What to produce - Copy the following listing line for line, without any changes.

Start

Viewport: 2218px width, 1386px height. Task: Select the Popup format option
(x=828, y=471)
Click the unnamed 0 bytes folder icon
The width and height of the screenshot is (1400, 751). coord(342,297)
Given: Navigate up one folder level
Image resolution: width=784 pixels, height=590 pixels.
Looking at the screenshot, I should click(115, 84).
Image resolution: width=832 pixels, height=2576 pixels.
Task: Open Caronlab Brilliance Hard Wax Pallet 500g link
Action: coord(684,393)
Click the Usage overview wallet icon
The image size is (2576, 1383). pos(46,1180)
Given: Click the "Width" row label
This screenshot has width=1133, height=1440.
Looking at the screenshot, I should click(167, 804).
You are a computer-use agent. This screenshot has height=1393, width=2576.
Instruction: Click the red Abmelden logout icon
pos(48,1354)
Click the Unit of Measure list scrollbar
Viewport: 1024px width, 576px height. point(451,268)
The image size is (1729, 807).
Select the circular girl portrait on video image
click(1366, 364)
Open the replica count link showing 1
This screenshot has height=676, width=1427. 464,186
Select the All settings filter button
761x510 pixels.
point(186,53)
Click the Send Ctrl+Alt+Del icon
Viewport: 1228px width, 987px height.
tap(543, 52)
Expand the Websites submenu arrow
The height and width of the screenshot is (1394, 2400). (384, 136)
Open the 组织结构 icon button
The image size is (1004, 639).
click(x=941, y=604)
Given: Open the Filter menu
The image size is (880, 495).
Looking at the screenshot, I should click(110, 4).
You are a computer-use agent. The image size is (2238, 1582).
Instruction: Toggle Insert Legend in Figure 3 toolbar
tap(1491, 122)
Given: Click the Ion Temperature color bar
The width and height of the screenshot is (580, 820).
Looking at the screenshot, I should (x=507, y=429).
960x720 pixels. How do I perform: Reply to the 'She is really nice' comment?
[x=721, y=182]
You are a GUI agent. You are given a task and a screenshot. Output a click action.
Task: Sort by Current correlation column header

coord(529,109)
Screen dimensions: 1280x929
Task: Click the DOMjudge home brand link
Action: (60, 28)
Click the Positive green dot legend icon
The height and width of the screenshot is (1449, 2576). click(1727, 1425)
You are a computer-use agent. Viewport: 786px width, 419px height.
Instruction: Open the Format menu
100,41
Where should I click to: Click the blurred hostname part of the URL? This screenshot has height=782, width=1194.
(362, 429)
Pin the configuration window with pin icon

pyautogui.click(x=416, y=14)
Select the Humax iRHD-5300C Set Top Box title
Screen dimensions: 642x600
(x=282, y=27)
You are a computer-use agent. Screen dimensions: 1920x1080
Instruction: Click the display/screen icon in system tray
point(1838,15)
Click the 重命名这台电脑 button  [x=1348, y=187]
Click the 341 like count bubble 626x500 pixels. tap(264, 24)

End

Complete response -
Viewport: 2218px width, 1386px height. Task: Select the Popup format option
(x=828, y=471)
Click the unnamed 0 bytes folder icon
The width and height of the screenshot is (1400, 751). coord(342,297)
Given: Navigate up one folder level
Image resolution: width=784 pixels, height=590 pixels.
Looking at the screenshot, I should click(115, 84).
Image resolution: width=832 pixels, height=2576 pixels.
Task: Open Caronlab Brilliance Hard Wax Pallet 500g link
Action: coord(684,393)
Click the Usage overview wallet icon
The image size is (2576, 1383). pos(46,1180)
Given: Click the "Width" row label
This screenshot has width=1133, height=1440.
Looking at the screenshot, I should click(167, 804).
You are a computer-use agent. This screenshot has height=1393, width=2576.
Instruction: Click the red Abmelden logout icon
pos(48,1354)
Click the Unit of Measure list scrollbar
Viewport: 1024px width, 576px height. point(451,268)
The image size is (1729, 807).
Select the circular girl portrait on video image
click(1366, 364)
Open the replica count link showing 1
This screenshot has height=676, width=1427. 464,186
Select the All settings filter button
761x510 pixels.
point(186,53)
Click the Send Ctrl+Alt+Del icon
Viewport: 1228px width, 987px height.
tap(543, 52)
Expand the Websites submenu arrow
The height and width of the screenshot is (1394, 2400). (384, 136)
Open the 组织结构 icon button
The image size is (1004, 639).
click(x=941, y=604)
Given: Open the Filter menu
The image size is (880, 495).
Looking at the screenshot, I should click(110, 4).
You are a computer-use agent. The image size is (2238, 1582).
Instruction: Toggle Insert Legend in Figure 3 toolbar
tap(1491, 122)
Given: Click the Ion Temperature color bar
The width and height of the screenshot is (580, 820).
Looking at the screenshot, I should (x=507, y=429).
960x720 pixels. How do I perform: Reply to the 'She is really nice' comment?
[x=721, y=182]
You are a GUI agent. You are given a task and a screenshot. Output a click action.
Task: Sort by Current correlation column header

coord(529,109)
Screen dimensions: 1280x929
Task: Click the DOMjudge home brand link
Action: (60, 28)
Click the Positive green dot legend icon
The height and width of the screenshot is (1449, 2576). click(1727, 1425)
You are a computer-use agent. Viewport: 786px width, 419px height.
Instruction: Open the Format menu
100,41
Where should I click to: Click the blurred hostname part of the URL? This screenshot has height=782, width=1194.
(362, 429)
Pin the configuration window with pin icon

pyautogui.click(x=416, y=14)
Select the Humax iRHD-5300C Set Top Box title
Screen dimensions: 642x600
(x=282, y=27)
You are a computer-use agent. Screen dimensions: 1920x1080
Instruction: Click the display/screen icon in system tray
point(1838,15)
Click the 重命名这台电脑 button  [x=1348, y=187]
Click the 341 like count bubble 626x500 pixels. tap(264, 24)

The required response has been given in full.